Phonics Information
Please find some useful information on how to support your child with Phonics and Reading at home.
We hope this information will help you to support your child in further developing these important skills.
Please do not hesitate to contact Mrs Rogers, Mrs Scarfe or Mrs Inman (English Leaders) or your class teacher if you would like any further support.
Phonics and Early Reading Parents and Carers Meeting
Flashcards
Rocket Phonics | The English Alphabetic Code | A guide for parents, carers and families
This short video for parents, carers and families explains what the English alphabetic code is and how we teach it through the Rocket Phonics SSP programme. Please feel welcome to post questions in the comments :-)
Technical Vocabulary Explained:
- Phoneme: the smallest unit of sound. There are 44 phonemes in English. Phonemes can be put together to make words.
- Grapheme: way of writing down a phoneme.
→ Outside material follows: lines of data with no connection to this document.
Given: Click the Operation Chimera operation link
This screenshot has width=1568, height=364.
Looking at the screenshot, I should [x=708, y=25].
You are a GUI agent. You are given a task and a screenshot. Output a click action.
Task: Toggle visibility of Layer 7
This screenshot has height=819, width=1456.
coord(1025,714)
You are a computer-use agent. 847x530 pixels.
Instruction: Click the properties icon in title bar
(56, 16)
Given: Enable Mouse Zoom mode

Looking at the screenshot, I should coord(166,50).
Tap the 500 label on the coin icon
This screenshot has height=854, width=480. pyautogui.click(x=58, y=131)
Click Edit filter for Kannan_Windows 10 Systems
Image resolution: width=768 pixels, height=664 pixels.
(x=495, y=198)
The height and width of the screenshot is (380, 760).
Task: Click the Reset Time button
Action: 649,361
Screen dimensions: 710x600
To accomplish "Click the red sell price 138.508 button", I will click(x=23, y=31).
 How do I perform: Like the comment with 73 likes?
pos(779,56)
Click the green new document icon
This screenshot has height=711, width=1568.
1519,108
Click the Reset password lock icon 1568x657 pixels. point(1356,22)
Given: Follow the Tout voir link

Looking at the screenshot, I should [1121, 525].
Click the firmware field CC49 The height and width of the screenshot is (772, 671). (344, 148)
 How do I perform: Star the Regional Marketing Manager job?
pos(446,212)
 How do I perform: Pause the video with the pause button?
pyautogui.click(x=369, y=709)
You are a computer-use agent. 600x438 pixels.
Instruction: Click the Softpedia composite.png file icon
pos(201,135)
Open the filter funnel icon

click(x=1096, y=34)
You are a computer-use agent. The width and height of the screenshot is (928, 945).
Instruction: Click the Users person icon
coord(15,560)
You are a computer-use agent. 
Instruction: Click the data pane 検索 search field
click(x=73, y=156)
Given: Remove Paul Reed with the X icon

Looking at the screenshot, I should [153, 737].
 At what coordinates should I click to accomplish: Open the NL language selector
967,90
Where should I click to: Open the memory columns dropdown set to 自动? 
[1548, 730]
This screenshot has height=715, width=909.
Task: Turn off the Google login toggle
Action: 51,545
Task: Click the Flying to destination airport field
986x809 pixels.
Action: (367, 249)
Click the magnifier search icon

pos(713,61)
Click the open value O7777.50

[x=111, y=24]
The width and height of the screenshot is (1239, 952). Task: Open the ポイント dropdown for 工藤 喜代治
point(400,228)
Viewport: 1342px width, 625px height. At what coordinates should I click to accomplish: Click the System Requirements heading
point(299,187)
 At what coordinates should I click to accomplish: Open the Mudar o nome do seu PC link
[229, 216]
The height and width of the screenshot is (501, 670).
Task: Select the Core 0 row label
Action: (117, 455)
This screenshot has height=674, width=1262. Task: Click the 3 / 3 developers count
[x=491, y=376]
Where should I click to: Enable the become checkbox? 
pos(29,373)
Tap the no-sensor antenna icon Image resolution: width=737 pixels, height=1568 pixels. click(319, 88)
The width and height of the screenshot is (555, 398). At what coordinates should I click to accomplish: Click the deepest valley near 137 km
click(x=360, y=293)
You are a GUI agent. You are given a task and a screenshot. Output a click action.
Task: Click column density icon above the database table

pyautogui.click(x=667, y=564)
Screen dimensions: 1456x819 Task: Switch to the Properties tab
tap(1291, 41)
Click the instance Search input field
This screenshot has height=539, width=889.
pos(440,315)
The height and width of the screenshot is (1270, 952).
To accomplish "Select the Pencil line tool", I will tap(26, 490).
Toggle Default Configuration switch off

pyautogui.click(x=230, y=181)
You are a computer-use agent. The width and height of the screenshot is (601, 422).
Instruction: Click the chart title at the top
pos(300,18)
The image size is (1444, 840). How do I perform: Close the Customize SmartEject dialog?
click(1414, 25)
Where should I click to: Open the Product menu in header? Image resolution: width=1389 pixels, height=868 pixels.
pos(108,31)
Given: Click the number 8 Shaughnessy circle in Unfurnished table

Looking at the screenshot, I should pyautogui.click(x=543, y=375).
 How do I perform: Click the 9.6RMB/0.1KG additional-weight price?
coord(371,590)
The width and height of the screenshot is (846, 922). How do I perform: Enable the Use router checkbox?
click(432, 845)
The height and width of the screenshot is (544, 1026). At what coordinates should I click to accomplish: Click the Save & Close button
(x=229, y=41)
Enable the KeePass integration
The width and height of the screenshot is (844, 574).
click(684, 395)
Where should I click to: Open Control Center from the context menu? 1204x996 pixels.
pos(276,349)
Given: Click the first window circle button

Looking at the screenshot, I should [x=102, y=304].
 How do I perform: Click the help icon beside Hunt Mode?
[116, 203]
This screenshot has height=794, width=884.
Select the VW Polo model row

Graphemes can be made up from 1 letter e.g. p, 2 letters e.g. sh, 3 letters e.g. tch or 4 letters e.g ough
- Digraph: a grapheme containing two letters that makes just one sound (phoneme).
- Trigraph: a grapheme containing three letters that makes just one sound (phoneme).
- GPC: grapheme-phoneme correspondence
- Blending: Looking at a written word, looking at each grapheme and using knowledge of GPCs to work out which phoneme each grapheme represents and then merging these phonemes together to make a word. This is the basis of reading.
- Oral Segmenting: Hearing a whole word and then splitting it up into the phonemes that make it. Children need to develop this skill before they will be able to segment words to spell them.
- Segmenting: Hearing a word, splitting it up into the phonemes that make it, using knowledge of GPCs to work out which graphemes represent those phonemes and then writing those graphemes down in the right order. This is the basis of spelling.